Voice Assistant ships as a self-contained binary. Download it here: link
Once downloaded, unpack the archive.
Running Voice Assistant
The binary runs like any standard executable — no dependencies, no package manager, no install step.
Example for Raspberry Pi:
wget -c -nd http://192.168.178.240:3000/voice-control/prod-voice-assistant/releases/download/v1.0.9/voice-assistant-linux_aarch64.zip
unzip voice-assistant-linux_aarch64.zip
./voice-assistant-linux_aarch64
CLI Options
# ./voice-assistant-linux_aarch64 --help
Usage:
voice-assistant-linux_aarch64 [--daemon|--foreground|--debug|--status|--stop|--help]
Options:
--daemon Start in background and suppress console output
--foreground Run in current console (debug mode)
--debug Enable debug mode (debug logs, debug files, debug pages)
--status Show whether background process is running
--stop Stop background process started by --daemon
--help, -h Show this help
/?, -? Help aliases (quote '/?' in zsh)

[ENTRIES SUPPLIED]
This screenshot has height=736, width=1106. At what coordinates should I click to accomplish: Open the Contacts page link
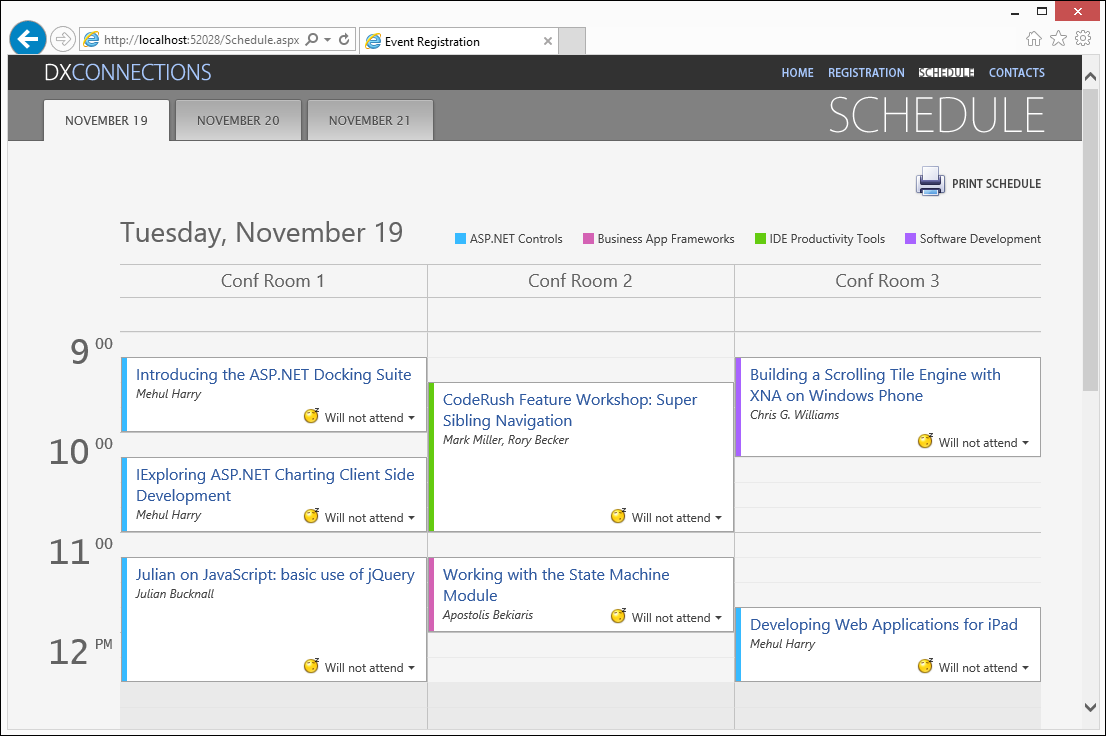[x=1016, y=73]
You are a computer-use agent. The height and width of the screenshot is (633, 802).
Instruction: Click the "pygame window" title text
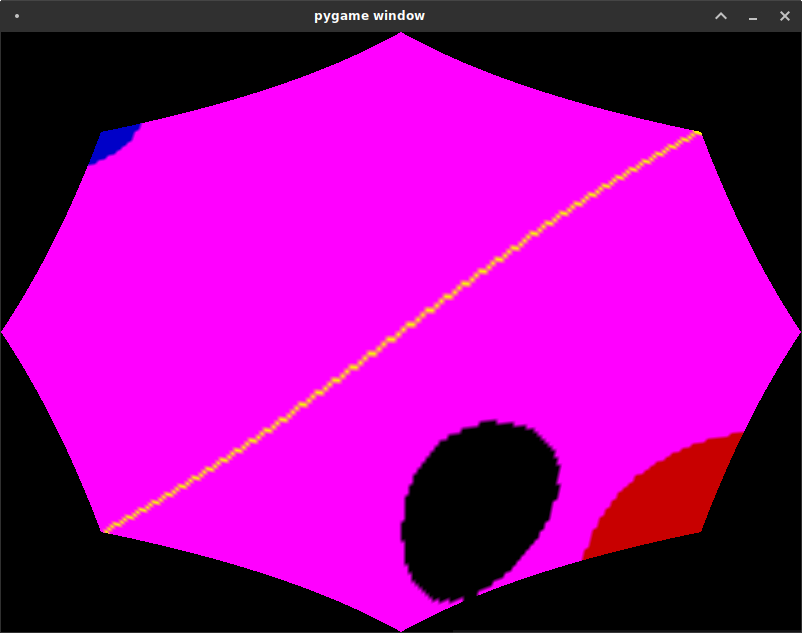tap(369, 16)
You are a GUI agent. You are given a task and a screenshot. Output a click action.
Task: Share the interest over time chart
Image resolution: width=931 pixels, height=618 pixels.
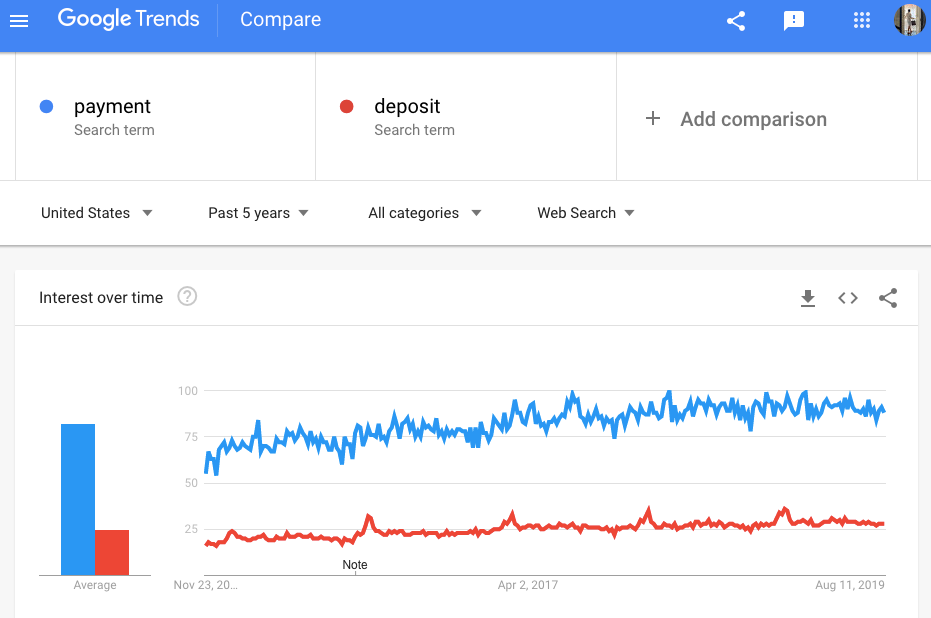pyautogui.click(x=888, y=298)
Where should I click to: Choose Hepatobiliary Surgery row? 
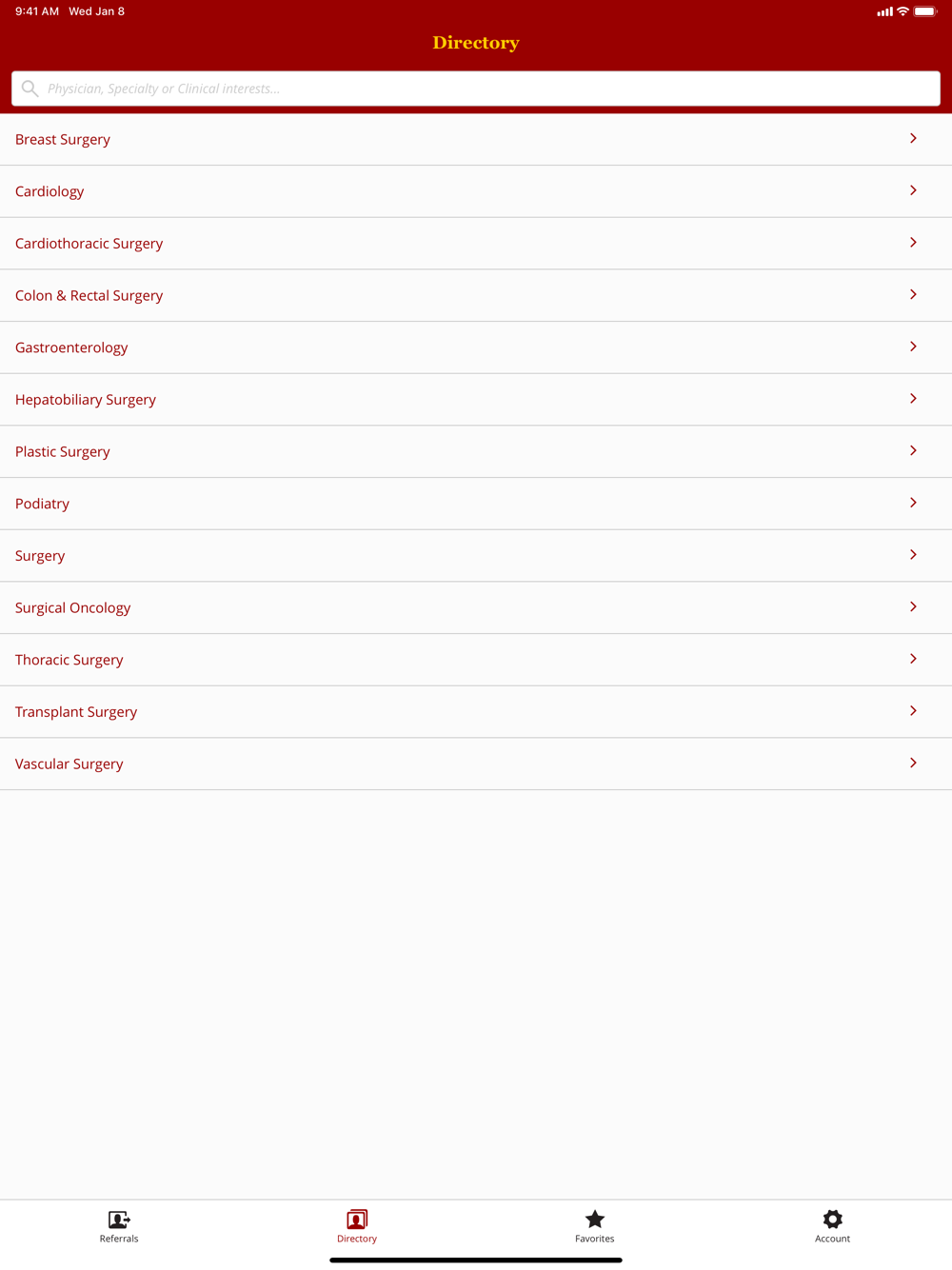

[WORK TO BE COMPLETED] Retype the stretch of the Voice Assistant instructions from "Example for Raspberry" through "console (debug mode)", keeping every character the same.

[TASK RESPONSE]
Example for Raspberry Pi:
wget -c -nd http://192.168.178.240:3000/voice-control/prod-voice-assistant/releases/download/v1.0.9/voice-assistant-linux_aarch64.zip
unzip voice-assistant-linux_aarch64.zip
./voice-assistant-linux_aarch64
CLI Options
# ./voice-assistant-linux_aarch64 --help
Usage:
voice-assistant-linux_aarch64 [--daemon|--foreground|--debug|--status|--stop|--help]
Options:
--daemon Start in background and suppress console output
--foreground Run in current console (debug mode)